■ Selected excerpt:
──────────────────────────────

Monday, December 30, 2019

Bengaluru's oldest inscription stone

Went looking for namma Bengaluru's oldest inscription stone from 890 CE at the Pancha Linga Nageshwara Temple in Begur on the city outskirts, thanks to an article I recently read. This is the earliest documented evidence mentioning the existence of Bengaluru as early as the 9th century. Was great to see, touch and feel these herostones and feel connected to my city that has a timeline longer than 1100 years!

The temple is being renovated and one can see newly constructed gopuras and fresh carvings on new stone panels. However, many ancient stone panels with beautiful carvings are pathetically hidden at the back of the temple, away from most eyes.

These historic inscription stones are hidden behind some rusted junk and a garbage patch. Many devotees who come to pray at the temple are unaware of their existence. There are large boards mentioning the names of the new donors sponsoring the renovation, but none about the historical significance of this temple. So it's easy to miss the inscription stones. Feel sorry to see something so ancient lying in a state of neglect.

Interesting to how the same place can make you feel proud and disappointed at the same time!

Tuesday, October 01, 2019

Swalpa adjust maadkoLi

In 2019 all the talk is about Digital India and the ongoing onslaught of the fourth industrial revolution a.k.a Industry 4.0. What is that, you ask?
It's about having systems talking to each other
 through wireless connectivity, 
  in the land of cheap smart phones,
   where data is the cheapest in the world,
    accessible to all and sundry, 
     where decision making is automated,
      based on input from sensors, 
       leading to smart cities and smart operations 
        with increased efficiency and
         jobs are Bangalored to bots this time! 
          Let your imagination run wild and 
           add your own happy (and sad) thoughts here...
Newspapers are already killing it with articles about how this will lead to massive unemployment in the near future.

──────────────────────────────

■ Data section:
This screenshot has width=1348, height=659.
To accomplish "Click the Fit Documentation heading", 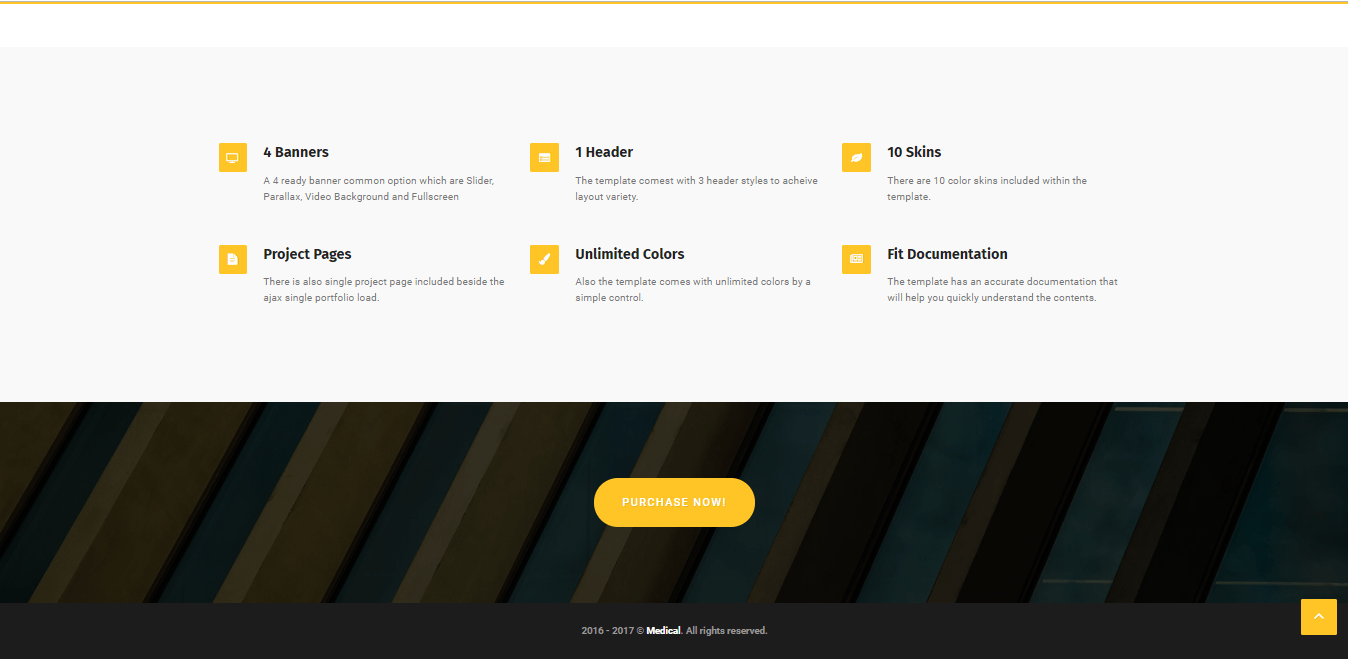I will point(947,254).
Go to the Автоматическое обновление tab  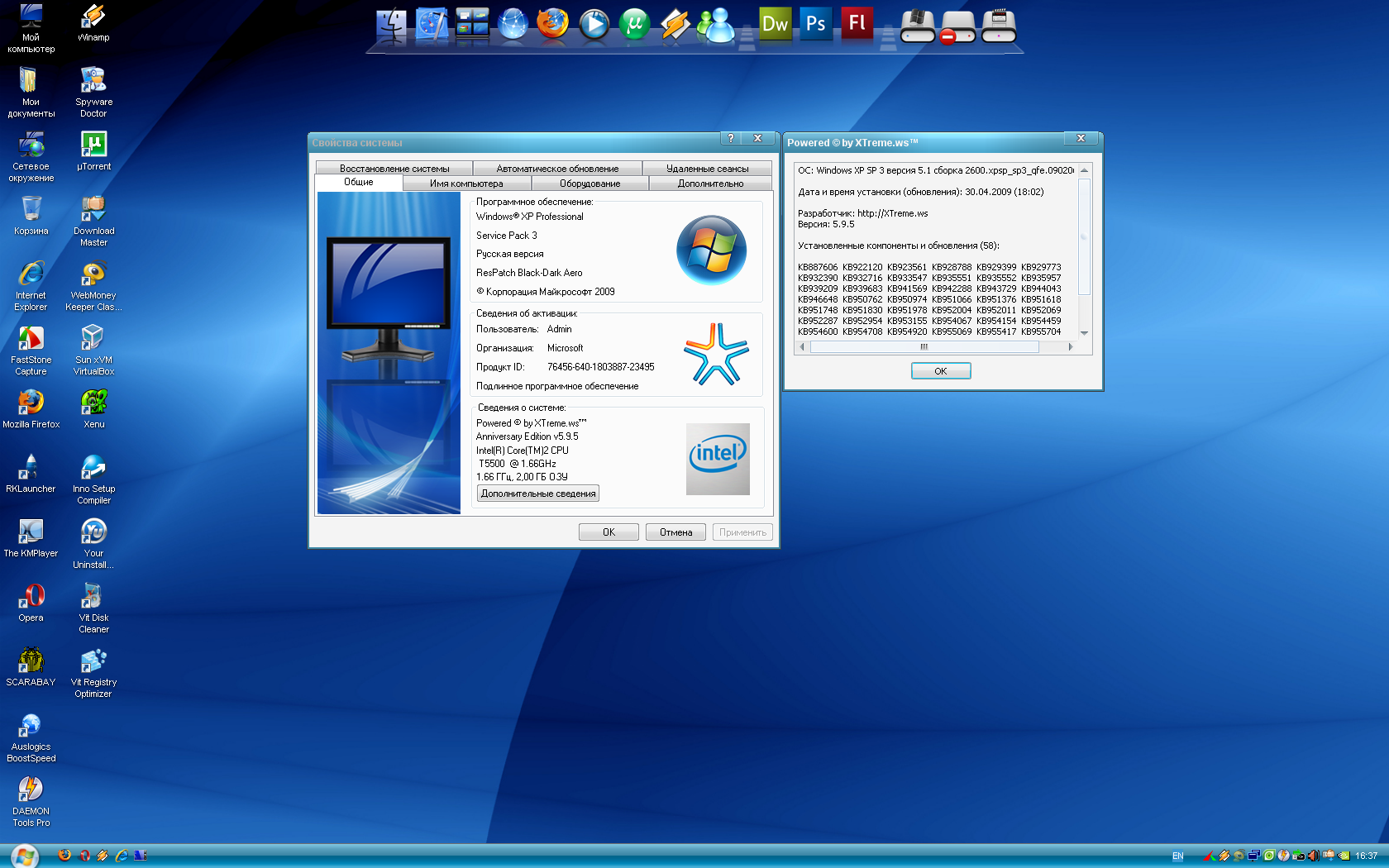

──────────────────────────────

■ Exercise: Write the next part of the Bengaluru blog excerpt, beginning after its final sentence about newspaper articles that predict massive unemployment.

■ Task answer:
Ground reality however is grounded knee-deep, unable to take off on such wild imaginative excursions. Feel free to blame the BBMP for potholes in network connectivity as well, in the midst of a bustling neighborhood in South Bangalore. Realized this when I visited ICICI Bank along with my mother. We came with a simple request - please remove my deceased father's name from a joint account where my mother was the primary account holder.

The Govt. of India claimed 80% of Indian citizens had bank accounts in Mar 2017, with 157.1 crore accounts in different banks. That year, the death rate was 0.73%. Let's assume each deceased person held an account. Then 1,15,00,000 (i.e. 1.15 crore) bank accounts needed to be updated. One moment... let's digest that number. Given this large number it's but natural if you assume this is a common for banks, with standardized procedures for handling such cases in 2019.

Ummmm ... no! Apparently, a deceased account holder isn't something this branch is used to dealing with. None less than an assistant bank manager was worthy of the task! That's even more surprising since the branch is located in Jayanagar, Bengaluru, of late a pensioner's paradise, home of many rich (maybe?) and retired (definitely!) seniors and super-seniors.

Turns out even if you have a sole or survivor type of joint account, ICICI wants you to close the joint account held with the deceased person and open a new account for yourself. Sure, en tondre illa! Just didn't think it'd take 1.5 hours and involve filling out lengthy forms, signing 15 autographs and waiting eagerly & endlessly for the staff to process it, amidst their loud, desperate cries for help to assistants who scrambled around the bank pointlessly, disappeared indefinitely, reappearing surreptiously by the time their name was called out a sixth time. The icing on the cake ... the bank asked for a cheque from another bank for KYC (Know Your Customer), after my mother had maintained a twenty year long relationship with them.

In the age of self-driving cars, when ISRO is simultaneously reconciling with Chandrayaan-2's just-miss of an autonomous soft moon-landing while planning to send humans on a Gaganyaan, ICICI is struggling to transform its staff's 90's era paper-pushing style of working since it's unable to keep it's intranet alive and accessible. Someone, somewhere must have been meditating in a Himalayan cave all this while!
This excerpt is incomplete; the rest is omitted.